O ministro da Defesa frisou hoje desejar “um consenso o mais abrangente possível” para a reforma da estutura de comando das Forças Armadas (FA), tal como noutras matérias aprovadas, durante a audição regimental da respetiva comissão parlamentar.

Quero, no entanto, assegurar aos deputados que o meu objetivo é de obter um consenso o mais abrangente possível para estas alterações na legislação da Defesa Nacional, à semelhança do esforço de abrangência que foi feito para a Lei de Programação Militar, a Lei das Infraestruturas Militares e o Estatuto do Antigo Combatente, que foram todos aprovados com amplas maiorias na Assembleia da República”, afirmou Gomes Cravinho, na sala do Senado do parlamento.

O responsável governamental prometeu que as referidas alterações à Lei de Defesa Nacional e a Lei Orgânica de Bases das FA (LOBOFA), cujas linhas gerais apresentou hoje, serão discutidas “em profundidade com os partidos e, desde logo, com a Comissão de Defesa Nacional”.

“Creio ser este um momento adequado para avançar com esta reforma, seguindo no encalço de reformas em 2009 e 2014. A atual estrutura está hoje já bastante desfasada das necessidades contemporâneas e, sobretudo, não favorece a gestão dos desafios das décadas de 20 e 30 deste século”, declarou Gomes Cravinho.

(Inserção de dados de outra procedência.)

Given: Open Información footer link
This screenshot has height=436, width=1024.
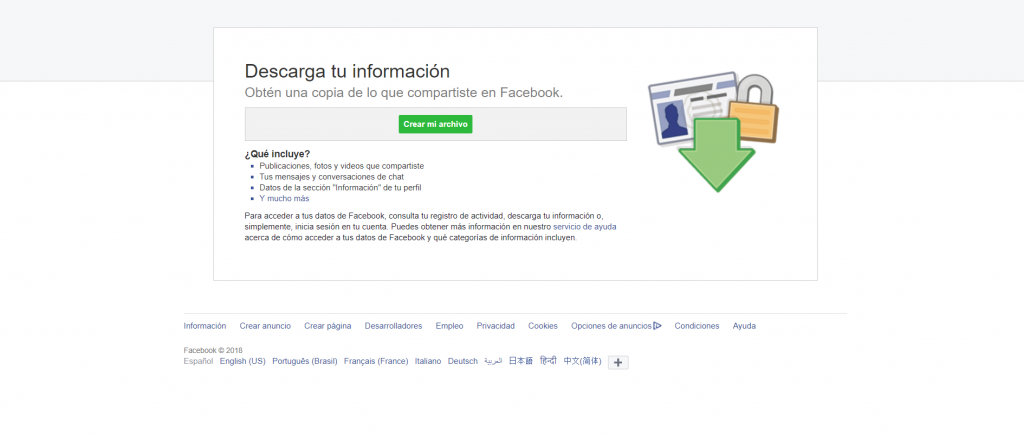Looking at the screenshot, I should 205,326.
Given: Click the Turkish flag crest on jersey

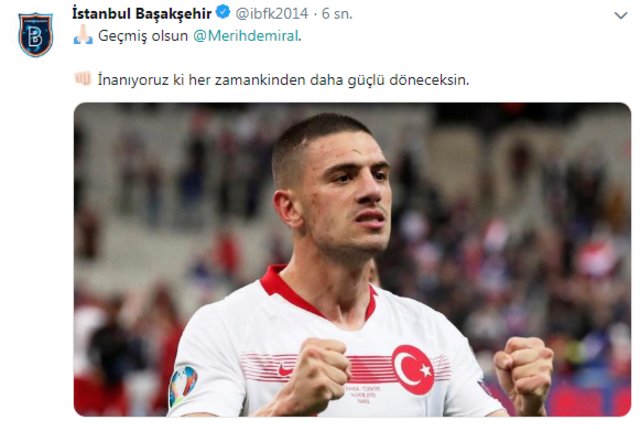Looking at the screenshot, I should tap(413, 370).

Segundo o responsável pela tutela, “não é por acaso que todas as reformas do último par de décadas nos países aliados e parceiros da Organização do Tratado do Atlântico Norte (NATO) e da União Europeia foram neste mesmo sentido, pela razão evidente de estarem confrontados com os mesmos desafios”.

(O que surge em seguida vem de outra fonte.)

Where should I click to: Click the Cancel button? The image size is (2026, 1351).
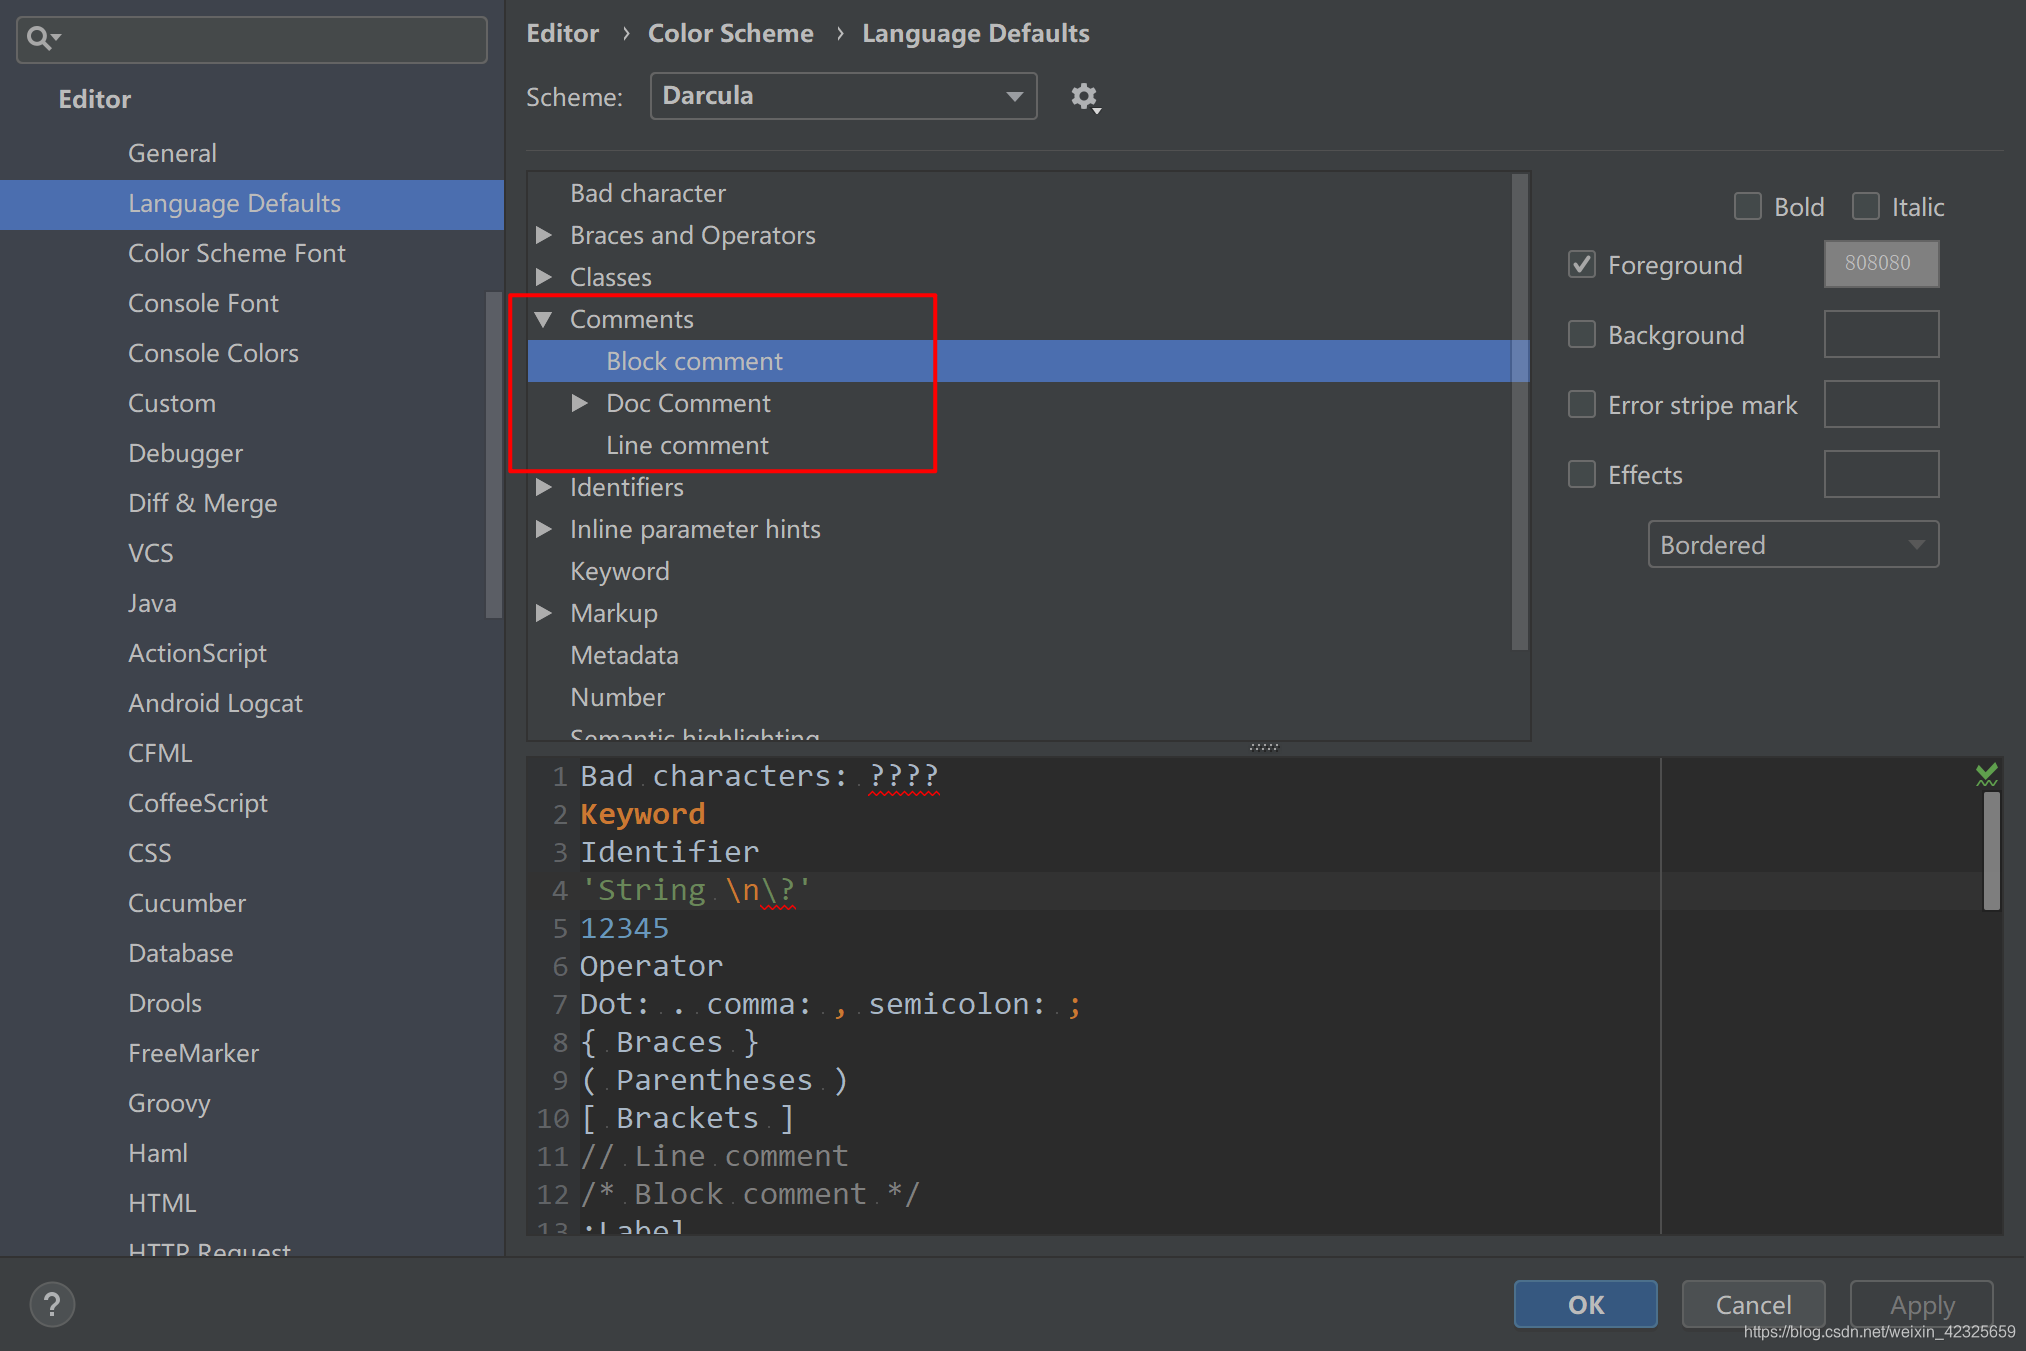point(1752,1304)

O quadro internacional está a mudar muito rapidamente e temos de saber extrair as lições dessa realidade, Portugal precisa de FA preparadas não só para hoje, mas para os tempos que vêm aí”, concluiu.

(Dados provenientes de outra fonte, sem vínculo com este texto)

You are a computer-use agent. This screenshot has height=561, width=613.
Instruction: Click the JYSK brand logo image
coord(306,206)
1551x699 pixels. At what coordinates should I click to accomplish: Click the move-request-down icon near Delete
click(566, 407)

Em entrevista à Lusa, na passada semana, Gomes Cravinho tinha adiantado a intenção de alargar as competências do Chefe do Estado-Maior das FA (CEMGFA) para que este tenha “à sua disposição, a qualquer momento, as forças de que precisa para executar as suas missões" e favorecer uma "visão de conjunto" sobre as necessidades e processos de investimento das Forças Armadas”.

“Este é um objetivo enquadrado pelo programa do Governo, visando adaptar as FA para responderem a missões cada vez mais complexas, empregando eficientemente os recursos públicos e no sentido de melhorarmos significativamente a nossa capacidade de pensar as FA como um conjunto, e não apenas uma soma de três ramos”, defendeu hoje o ministro, na Assembleia da República.

A ideia já mereceu críticas de três antigos chefes militares: o general piloto-aviador Luís Araújo, CEMGFA entre 2011 e 2014, o almirante Melo Gomes, antigo Chefe do Estado-Maior da Armada (Marinha) e o general Pinto Ramalho, ex-Chefe do Estado-Maior do Exército (CEME).

Por seu lado, o general Valença Pinto, ex-CEME, manifestou-se favorável ao modelo proposto.

Ouvidos pela Lusa, deputados da Comissão de Defesa Nacional de PSD e CDS-PP demonstraram na semana passada recetividade para o reforço de poderes do CEMGFA, mas reservaram uma posição definitiva para quando a legislação for conhecida, enquanto bloquistas e comunistas não se quiseram pronunciar para já.